- EXERCISE GOAL -
Rewrite the lines starting at the one containing "The image size" and ending at the one containing "(x=1284, y=189)" as a Markdown table with the columns Number and Record line, leaving out any blank lines.

- PROVIDED RECORDS -
((
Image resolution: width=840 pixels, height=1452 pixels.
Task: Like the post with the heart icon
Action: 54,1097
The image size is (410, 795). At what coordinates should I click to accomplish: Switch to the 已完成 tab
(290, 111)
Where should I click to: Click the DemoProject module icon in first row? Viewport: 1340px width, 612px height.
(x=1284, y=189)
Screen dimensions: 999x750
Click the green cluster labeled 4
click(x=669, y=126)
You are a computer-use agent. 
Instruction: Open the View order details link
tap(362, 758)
))
((
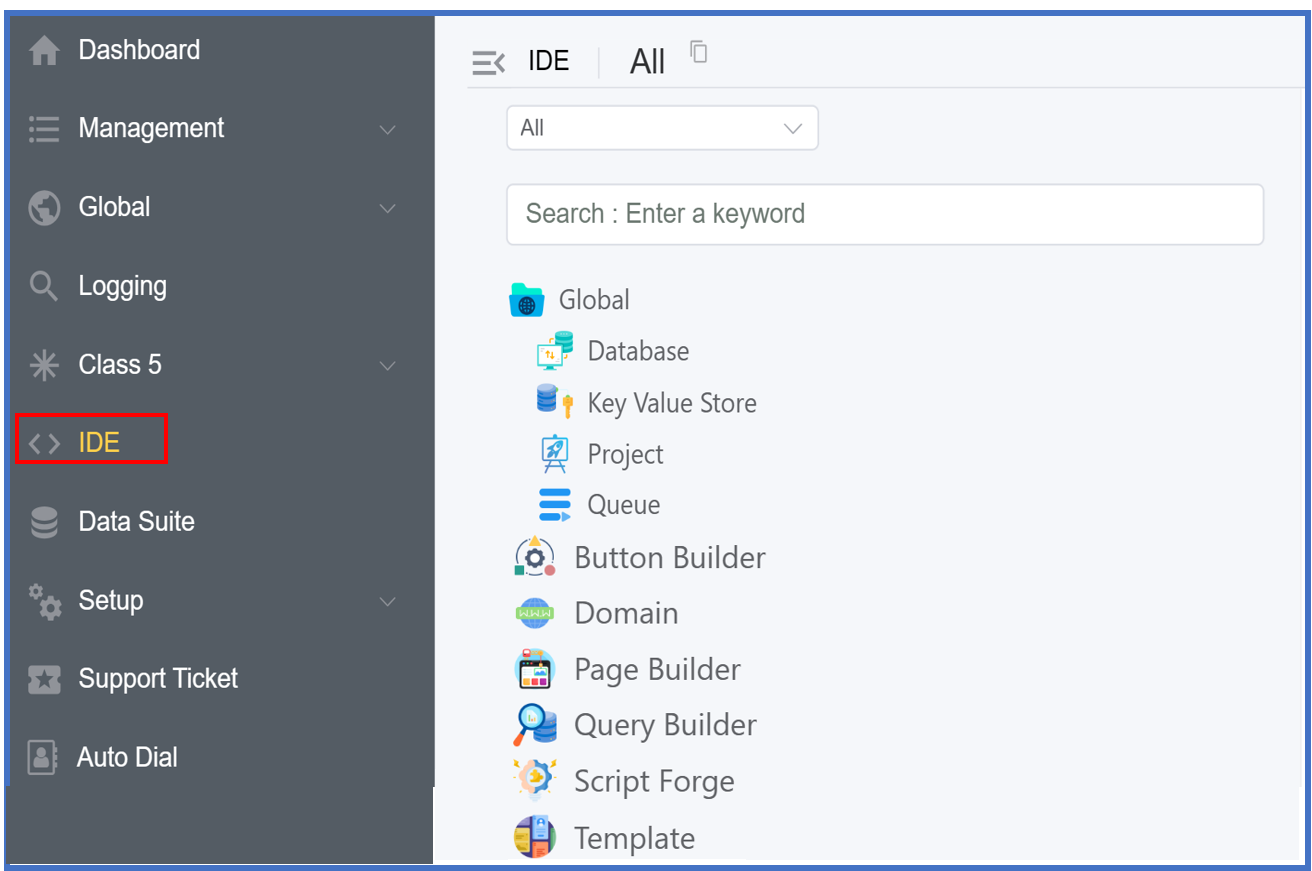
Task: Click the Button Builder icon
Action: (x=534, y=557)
))
((
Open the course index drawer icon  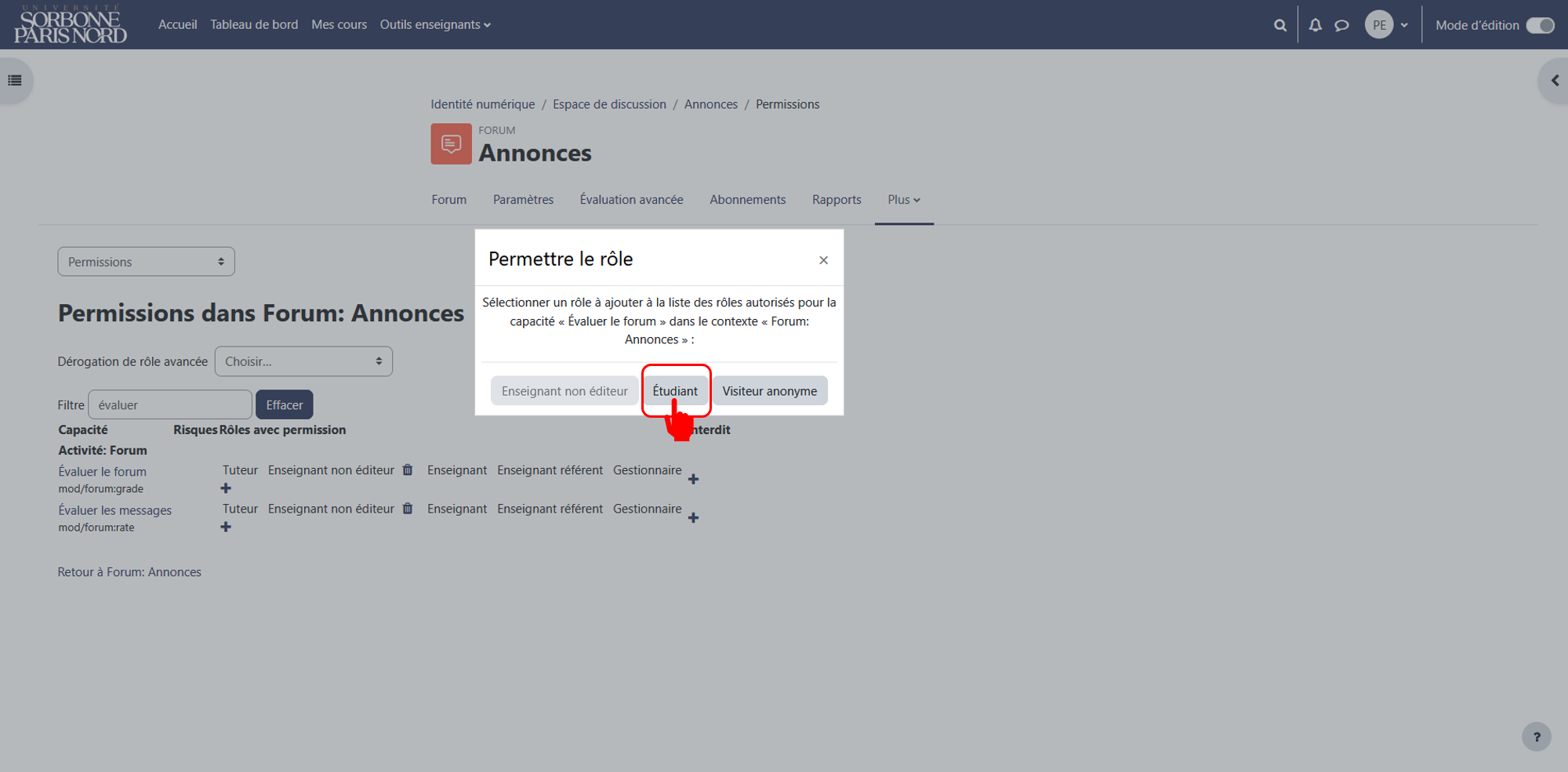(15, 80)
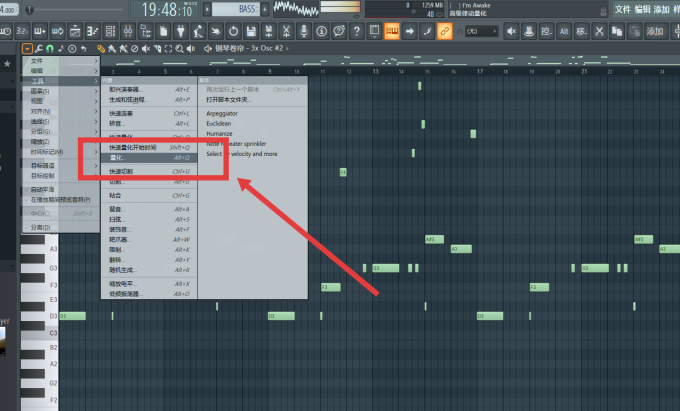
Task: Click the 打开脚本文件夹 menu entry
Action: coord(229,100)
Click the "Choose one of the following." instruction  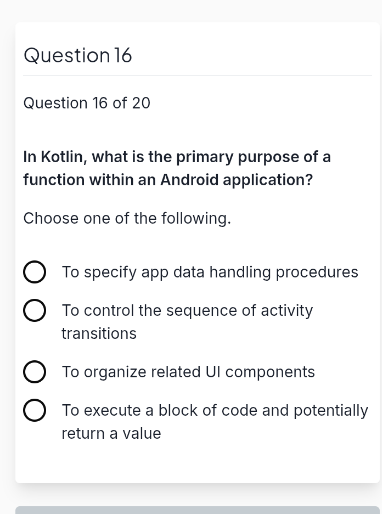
))
- ANSWER TO THE PROBLEM -
| Number | Record line |
|---|---|
| 1 | The image size is (410, 795). At what coordinates should I click to accomplish: Switch to the 已完成 tab |
| 2 | (290, 111) |
| 3 | Where should I click to: Click the DemoProject module icon in first row? Viewport: 1340px width, 612px height. |
| 4 | (x=1284, y=189) |